* _Task requirements_
Using the records provided below, locate and copy each line that contains the word "trash".

↓

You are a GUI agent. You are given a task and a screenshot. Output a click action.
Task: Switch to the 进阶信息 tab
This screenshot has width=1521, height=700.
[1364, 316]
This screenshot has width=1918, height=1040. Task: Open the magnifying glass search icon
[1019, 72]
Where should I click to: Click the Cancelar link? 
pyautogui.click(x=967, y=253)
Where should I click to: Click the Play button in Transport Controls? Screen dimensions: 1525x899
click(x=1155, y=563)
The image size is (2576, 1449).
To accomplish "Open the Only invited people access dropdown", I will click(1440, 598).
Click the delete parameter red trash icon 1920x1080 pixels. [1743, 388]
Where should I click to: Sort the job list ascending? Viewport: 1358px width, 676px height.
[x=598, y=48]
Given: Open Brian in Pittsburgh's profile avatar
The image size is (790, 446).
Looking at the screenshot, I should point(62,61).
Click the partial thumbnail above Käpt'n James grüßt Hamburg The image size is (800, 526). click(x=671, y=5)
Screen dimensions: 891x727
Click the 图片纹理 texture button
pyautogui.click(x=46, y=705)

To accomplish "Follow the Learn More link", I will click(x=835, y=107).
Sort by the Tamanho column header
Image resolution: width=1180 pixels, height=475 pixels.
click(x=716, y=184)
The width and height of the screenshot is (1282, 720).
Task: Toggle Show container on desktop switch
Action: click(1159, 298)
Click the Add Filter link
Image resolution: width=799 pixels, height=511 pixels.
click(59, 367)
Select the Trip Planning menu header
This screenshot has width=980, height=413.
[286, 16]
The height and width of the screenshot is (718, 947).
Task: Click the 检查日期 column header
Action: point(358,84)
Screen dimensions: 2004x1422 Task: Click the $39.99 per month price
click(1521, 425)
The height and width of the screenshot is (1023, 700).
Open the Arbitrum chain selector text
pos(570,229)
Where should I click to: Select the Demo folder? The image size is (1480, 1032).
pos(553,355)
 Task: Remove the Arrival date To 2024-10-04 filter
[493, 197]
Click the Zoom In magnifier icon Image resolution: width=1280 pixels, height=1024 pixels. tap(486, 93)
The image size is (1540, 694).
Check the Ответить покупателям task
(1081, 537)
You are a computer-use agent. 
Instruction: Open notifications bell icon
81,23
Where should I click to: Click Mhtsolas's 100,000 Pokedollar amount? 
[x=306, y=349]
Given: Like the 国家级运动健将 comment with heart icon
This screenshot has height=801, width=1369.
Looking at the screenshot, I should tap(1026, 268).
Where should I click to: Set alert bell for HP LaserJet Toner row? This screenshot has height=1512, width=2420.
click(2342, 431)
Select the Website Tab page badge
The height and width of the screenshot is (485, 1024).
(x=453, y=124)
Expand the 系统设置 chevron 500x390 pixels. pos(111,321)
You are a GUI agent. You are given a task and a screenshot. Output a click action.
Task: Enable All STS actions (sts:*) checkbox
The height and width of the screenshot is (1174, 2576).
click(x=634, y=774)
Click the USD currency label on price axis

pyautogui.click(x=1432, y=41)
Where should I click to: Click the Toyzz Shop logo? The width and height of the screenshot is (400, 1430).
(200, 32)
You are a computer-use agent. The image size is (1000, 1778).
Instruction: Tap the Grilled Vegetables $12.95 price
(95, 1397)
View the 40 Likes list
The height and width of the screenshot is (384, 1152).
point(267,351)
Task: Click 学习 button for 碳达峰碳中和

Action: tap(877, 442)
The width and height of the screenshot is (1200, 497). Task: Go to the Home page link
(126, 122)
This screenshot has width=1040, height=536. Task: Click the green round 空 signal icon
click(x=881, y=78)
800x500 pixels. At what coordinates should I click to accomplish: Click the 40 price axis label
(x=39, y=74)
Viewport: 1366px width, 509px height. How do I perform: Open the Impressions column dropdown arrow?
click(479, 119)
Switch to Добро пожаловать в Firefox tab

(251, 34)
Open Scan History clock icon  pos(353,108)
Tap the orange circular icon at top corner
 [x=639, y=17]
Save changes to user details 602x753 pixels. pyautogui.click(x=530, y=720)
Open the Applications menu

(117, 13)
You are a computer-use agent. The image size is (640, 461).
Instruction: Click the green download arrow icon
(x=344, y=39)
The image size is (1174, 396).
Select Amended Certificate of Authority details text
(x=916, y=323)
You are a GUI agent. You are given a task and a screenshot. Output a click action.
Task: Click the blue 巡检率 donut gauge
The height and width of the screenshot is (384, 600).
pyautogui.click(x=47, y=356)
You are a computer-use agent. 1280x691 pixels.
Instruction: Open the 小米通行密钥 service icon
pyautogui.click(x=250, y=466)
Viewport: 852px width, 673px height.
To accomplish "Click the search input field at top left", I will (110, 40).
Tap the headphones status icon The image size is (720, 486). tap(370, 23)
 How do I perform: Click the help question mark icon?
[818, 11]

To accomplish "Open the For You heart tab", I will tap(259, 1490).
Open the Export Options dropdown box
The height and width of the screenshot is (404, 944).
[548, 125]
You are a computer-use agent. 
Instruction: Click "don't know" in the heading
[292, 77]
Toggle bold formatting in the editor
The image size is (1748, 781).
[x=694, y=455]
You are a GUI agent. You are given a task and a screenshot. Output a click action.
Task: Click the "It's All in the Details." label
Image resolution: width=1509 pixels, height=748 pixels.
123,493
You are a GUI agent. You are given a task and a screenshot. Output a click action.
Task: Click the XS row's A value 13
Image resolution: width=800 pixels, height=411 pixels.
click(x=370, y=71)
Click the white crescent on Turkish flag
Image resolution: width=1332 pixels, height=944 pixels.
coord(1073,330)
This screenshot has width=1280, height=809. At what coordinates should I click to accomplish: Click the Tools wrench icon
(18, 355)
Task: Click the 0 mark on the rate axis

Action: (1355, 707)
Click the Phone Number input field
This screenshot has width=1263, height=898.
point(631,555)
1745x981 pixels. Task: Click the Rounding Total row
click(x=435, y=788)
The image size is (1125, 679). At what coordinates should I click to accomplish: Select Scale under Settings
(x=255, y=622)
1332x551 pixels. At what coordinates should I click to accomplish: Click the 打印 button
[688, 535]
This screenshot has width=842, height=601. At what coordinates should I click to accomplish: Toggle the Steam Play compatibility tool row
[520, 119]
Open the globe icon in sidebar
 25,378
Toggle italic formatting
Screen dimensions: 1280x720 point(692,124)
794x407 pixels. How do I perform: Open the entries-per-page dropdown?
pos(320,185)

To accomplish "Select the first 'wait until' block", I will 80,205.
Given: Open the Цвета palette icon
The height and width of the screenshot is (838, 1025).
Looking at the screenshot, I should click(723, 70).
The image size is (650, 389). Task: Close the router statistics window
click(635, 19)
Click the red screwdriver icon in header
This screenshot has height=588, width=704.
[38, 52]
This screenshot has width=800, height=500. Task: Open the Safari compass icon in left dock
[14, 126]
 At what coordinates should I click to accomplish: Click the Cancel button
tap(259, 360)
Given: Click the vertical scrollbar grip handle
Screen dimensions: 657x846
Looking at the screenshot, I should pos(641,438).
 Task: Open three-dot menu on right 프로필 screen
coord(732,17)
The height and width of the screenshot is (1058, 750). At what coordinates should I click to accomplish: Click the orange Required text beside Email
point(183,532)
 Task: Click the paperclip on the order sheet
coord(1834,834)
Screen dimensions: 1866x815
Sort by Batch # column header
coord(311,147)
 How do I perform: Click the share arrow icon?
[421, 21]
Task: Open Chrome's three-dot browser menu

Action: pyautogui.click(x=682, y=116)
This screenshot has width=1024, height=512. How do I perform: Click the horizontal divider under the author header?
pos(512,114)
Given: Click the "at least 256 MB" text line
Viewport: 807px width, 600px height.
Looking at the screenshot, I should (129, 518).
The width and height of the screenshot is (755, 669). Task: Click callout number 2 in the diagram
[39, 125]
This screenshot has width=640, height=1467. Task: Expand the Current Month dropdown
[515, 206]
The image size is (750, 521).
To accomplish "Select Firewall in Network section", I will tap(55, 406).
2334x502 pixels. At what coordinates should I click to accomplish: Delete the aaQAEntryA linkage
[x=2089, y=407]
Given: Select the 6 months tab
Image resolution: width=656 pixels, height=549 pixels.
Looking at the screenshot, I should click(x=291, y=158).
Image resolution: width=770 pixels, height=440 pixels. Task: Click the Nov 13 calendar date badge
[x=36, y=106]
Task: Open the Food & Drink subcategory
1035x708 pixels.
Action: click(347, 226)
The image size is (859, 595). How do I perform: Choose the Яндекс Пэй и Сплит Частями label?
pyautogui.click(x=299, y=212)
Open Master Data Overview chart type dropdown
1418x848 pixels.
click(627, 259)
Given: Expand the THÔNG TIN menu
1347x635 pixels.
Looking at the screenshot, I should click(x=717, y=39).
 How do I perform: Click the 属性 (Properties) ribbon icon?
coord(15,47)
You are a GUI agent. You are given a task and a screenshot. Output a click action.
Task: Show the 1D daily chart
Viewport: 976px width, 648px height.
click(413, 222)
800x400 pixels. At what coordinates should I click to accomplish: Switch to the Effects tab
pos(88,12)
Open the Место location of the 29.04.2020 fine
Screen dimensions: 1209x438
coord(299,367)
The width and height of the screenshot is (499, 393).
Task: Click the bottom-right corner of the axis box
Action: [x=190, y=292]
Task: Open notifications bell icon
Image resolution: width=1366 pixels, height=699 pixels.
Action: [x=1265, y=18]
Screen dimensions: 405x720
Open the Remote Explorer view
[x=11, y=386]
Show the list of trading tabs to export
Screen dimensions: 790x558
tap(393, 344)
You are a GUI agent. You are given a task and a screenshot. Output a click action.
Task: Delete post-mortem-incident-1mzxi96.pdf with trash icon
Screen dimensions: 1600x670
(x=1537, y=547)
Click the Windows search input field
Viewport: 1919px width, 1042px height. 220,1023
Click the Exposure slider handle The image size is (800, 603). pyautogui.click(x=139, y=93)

↑

* _Task result_
Click the delete parameter red trash icon 1920x1080 pixels. [1743, 388]
Task: Delete post-mortem-incident-1mzxi96.pdf with trash icon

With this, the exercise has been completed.